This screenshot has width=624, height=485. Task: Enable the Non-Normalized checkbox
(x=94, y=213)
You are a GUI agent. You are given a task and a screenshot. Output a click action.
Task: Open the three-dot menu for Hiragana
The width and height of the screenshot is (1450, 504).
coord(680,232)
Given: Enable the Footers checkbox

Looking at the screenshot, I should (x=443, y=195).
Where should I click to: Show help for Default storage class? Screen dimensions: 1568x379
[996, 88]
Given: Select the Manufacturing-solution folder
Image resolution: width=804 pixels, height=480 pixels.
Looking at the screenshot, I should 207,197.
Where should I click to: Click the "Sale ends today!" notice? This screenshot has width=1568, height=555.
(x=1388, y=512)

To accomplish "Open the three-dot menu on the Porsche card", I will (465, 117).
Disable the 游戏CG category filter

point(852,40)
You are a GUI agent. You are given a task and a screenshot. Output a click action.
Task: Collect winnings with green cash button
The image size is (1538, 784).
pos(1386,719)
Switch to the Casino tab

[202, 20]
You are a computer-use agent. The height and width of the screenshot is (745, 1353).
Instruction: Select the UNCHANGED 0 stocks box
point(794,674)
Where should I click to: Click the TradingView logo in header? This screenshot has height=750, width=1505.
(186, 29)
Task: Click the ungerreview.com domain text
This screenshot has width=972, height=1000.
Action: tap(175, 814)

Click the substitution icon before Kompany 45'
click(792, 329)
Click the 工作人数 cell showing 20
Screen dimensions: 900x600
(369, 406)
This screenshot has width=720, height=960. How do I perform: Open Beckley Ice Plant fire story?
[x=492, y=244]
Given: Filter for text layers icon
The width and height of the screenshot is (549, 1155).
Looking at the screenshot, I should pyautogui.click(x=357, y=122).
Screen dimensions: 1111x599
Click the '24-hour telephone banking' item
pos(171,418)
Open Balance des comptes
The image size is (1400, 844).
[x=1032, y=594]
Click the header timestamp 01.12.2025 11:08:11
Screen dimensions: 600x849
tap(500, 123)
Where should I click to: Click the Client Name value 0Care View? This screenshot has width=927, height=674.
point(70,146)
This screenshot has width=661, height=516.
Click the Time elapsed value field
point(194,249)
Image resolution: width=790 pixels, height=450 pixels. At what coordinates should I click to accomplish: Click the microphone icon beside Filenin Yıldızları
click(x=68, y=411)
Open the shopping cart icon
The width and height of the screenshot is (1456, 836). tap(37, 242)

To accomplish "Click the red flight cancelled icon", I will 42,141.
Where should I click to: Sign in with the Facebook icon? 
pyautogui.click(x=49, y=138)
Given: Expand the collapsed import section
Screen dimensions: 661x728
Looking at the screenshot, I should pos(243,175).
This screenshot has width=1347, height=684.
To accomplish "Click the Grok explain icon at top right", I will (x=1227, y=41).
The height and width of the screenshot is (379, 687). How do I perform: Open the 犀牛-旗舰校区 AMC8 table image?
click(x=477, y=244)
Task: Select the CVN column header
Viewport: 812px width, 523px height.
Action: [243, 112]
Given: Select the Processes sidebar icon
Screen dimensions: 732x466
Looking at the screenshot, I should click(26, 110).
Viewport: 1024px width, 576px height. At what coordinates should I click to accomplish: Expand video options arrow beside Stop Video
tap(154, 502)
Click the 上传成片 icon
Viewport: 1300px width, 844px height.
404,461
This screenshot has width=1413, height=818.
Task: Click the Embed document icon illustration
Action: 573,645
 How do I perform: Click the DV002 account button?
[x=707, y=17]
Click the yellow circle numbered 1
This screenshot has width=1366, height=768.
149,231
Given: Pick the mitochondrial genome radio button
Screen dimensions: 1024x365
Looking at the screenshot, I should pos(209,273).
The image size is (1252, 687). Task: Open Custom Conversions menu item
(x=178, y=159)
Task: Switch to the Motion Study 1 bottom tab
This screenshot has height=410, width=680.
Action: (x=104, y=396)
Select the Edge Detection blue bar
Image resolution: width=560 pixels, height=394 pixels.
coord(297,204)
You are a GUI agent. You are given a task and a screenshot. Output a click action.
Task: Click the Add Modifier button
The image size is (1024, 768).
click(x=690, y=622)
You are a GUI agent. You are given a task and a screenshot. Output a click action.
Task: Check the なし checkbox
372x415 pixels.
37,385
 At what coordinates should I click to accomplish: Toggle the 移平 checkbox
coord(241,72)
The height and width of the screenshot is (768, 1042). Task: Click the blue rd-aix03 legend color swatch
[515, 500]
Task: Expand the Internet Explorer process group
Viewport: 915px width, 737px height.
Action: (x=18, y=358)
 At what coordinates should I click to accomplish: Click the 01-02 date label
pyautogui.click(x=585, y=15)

****************

* _Exercise_: The records above should be repeated word for word.

* _Worked solution_:
This screenshot has width=624, height=485. Task: Enable the Non-Normalized checkbox
(x=94, y=213)
You are a GUI agent. You are given a task and a screenshot. Output a click action.
Task: Open the three-dot menu for Hiragana
The width and height of the screenshot is (1450, 504).
coord(680,232)
Given: Enable the Footers checkbox

Looking at the screenshot, I should (x=443, y=195).
Where should I click to: Show help for Default storage class? Screen dimensions: 1568x379
[996, 88]
Given: Select the Manufacturing-solution folder
Image resolution: width=804 pixels, height=480 pixels.
Looking at the screenshot, I should 207,197.
Where should I click to: Click the "Sale ends today!" notice? This screenshot has width=1568, height=555.
(x=1388, y=512)

To accomplish "Open the three-dot menu on the Porsche card", I will (465, 117).
Disable the 游戏CG category filter

point(852,40)
You are a GUI agent. You are given a task and a screenshot. Output a click action.
Task: Collect winnings with green cash button
The image size is (1538, 784).
pos(1386,719)
Switch to the Casino tab

[202, 20]
You are a computer-use agent. The height and width of the screenshot is (745, 1353).
Instruction: Select the UNCHANGED 0 stocks box
point(794,674)
Where should I click to: Click the TradingView logo in header? This screenshot has height=750, width=1505.
(186, 29)
Task: Click the ungerreview.com domain text
This screenshot has width=972, height=1000.
Action: tap(175, 814)

Click the substitution icon before Kompany 45'
click(792, 329)
Click the 工作人数 cell showing 20
Screen dimensions: 900x600
(369, 406)
This screenshot has width=720, height=960. How do I perform: Open Beckley Ice Plant fire story?
[x=492, y=244]
Given: Filter for text layers icon
The width and height of the screenshot is (549, 1155).
Looking at the screenshot, I should pyautogui.click(x=357, y=122).
Screen dimensions: 1111x599
Click the '24-hour telephone banking' item
pos(171,418)
Open Balance des comptes
The image size is (1400, 844).
[x=1032, y=594]
Click the header timestamp 01.12.2025 11:08:11
Screen dimensions: 600x849
tap(500, 123)
Where should I click to: Click the Client Name value 0Care View? This screenshot has width=927, height=674.
point(70,146)
This screenshot has width=661, height=516.
Click the Time elapsed value field
point(194,249)
Image resolution: width=790 pixels, height=450 pixels. At what coordinates should I click to accomplish: Click the microphone icon beside Filenin Yıldızları
click(x=68, y=411)
Open the shopping cart icon
The width and height of the screenshot is (1456, 836). tap(37, 242)

To accomplish "Click the red flight cancelled icon", I will 42,141.
Where should I click to: Sign in with the Facebook icon? 
pyautogui.click(x=49, y=138)
Given: Expand the collapsed import section
Screen dimensions: 661x728
Looking at the screenshot, I should pos(243,175).
This screenshot has width=1347, height=684.
To accomplish "Click the Grok explain icon at top right", I will (x=1227, y=41).
The height and width of the screenshot is (379, 687). How do I perform: Open the 犀牛-旗舰校区 AMC8 table image?
click(x=477, y=244)
Task: Select the CVN column header
Viewport: 812px width, 523px height.
Action: [243, 112]
Given: Select the Processes sidebar icon
Screen dimensions: 732x466
Looking at the screenshot, I should click(26, 110).
Viewport: 1024px width, 576px height. At what coordinates should I click to accomplish: Expand video options arrow beside Stop Video
tap(154, 502)
Click the 上传成片 icon
Viewport: 1300px width, 844px height.
404,461
This screenshot has width=1413, height=818.
Task: Click the Embed document icon illustration
Action: 573,645
 How do I perform: Click the DV002 account button?
[x=707, y=17]
Click the yellow circle numbered 1
This screenshot has width=1366, height=768.
149,231
Given: Pick the mitochondrial genome radio button
Screen dimensions: 1024x365
Looking at the screenshot, I should pos(209,273).
The image size is (1252, 687). Task: Open Custom Conversions menu item
(x=178, y=159)
Task: Switch to the Motion Study 1 bottom tab
This screenshot has height=410, width=680.
Action: (x=104, y=396)
Select the Edge Detection blue bar
Image resolution: width=560 pixels, height=394 pixels.
coord(297,204)
You are a GUI agent. You are given a task and a screenshot. Output a click action.
Task: Click the Add Modifier button
The image size is (1024, 768).
click(x=690, y=622)
You are a GUI agent. You are given a task and a screenshot. Output a click action.
Task: Check the なし checkbox
372x415 pixels.
37,385
 At what coordinates should I click to accomplish: Toggle the 移平 checkbox
coord(241,72)
The height and width of the screenshot is (768, 1042). Task: Click the blue rd-aix03 legend color swatch
[515, 500]
Task: Expand the Internet Explorer process group
Viewport: 915px width, 737px height.
Action: (x=18, y=358)
 At what coordinates should I click to accomplish: Click the 01-02 date label
pyautogui.click(x=585, y=15)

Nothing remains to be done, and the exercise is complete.